- Work task
A faithful copy is required: transcribe each line below exactly, minus the pictures.

- Recorded data
----------
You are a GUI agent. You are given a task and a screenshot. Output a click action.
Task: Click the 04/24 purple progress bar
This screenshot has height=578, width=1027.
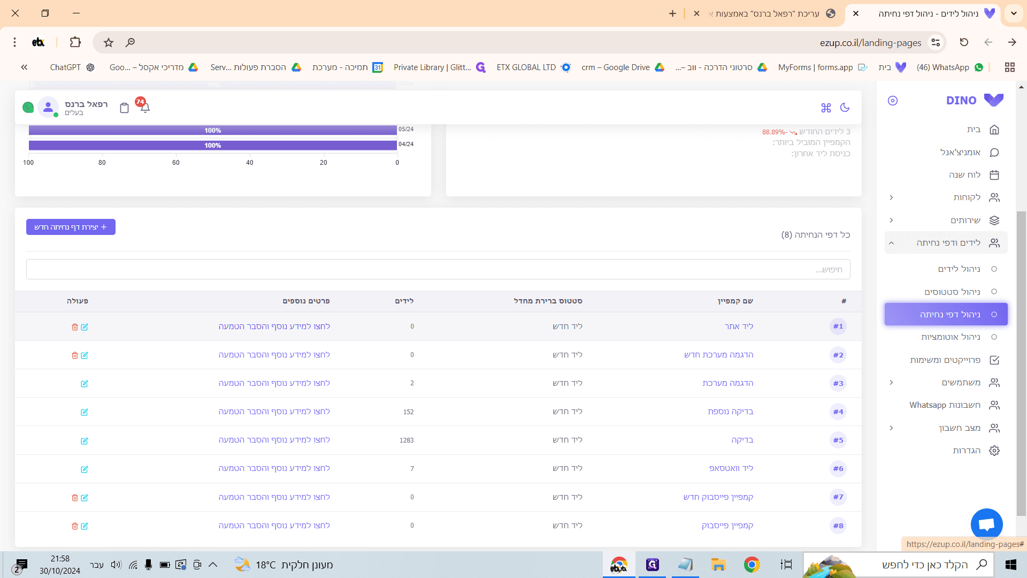(x=213, y=146)
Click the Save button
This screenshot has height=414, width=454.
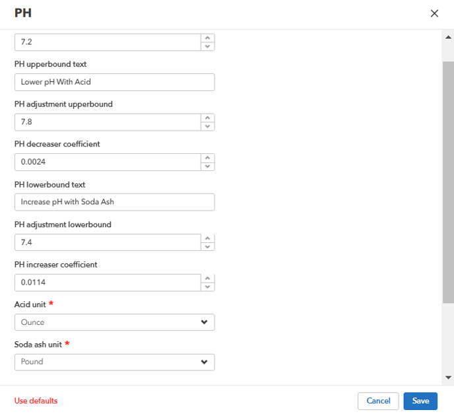420,401
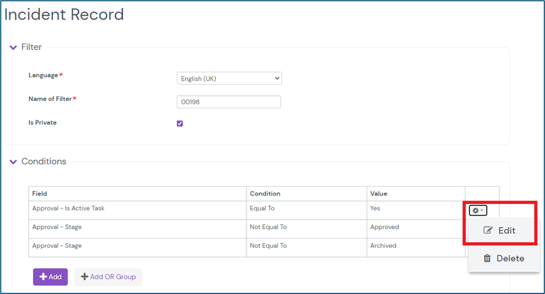Collapse the Conditions section

coord(13,162)
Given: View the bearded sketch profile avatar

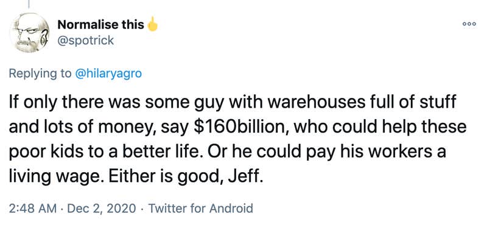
----------
- Output for this exercise
You are a GUI agent. You are given a task and a screenshot. Output a click action.
Task: Click the 04/24 purple progress bar
This screenshot has height=578, width=1027.
(x=213, y=146)
Click the Save button
This screenshot has height=414, width=454.
420,401
Collapse the Conditions section

coord(13,162)
Given: View the bearded sketch profile avatar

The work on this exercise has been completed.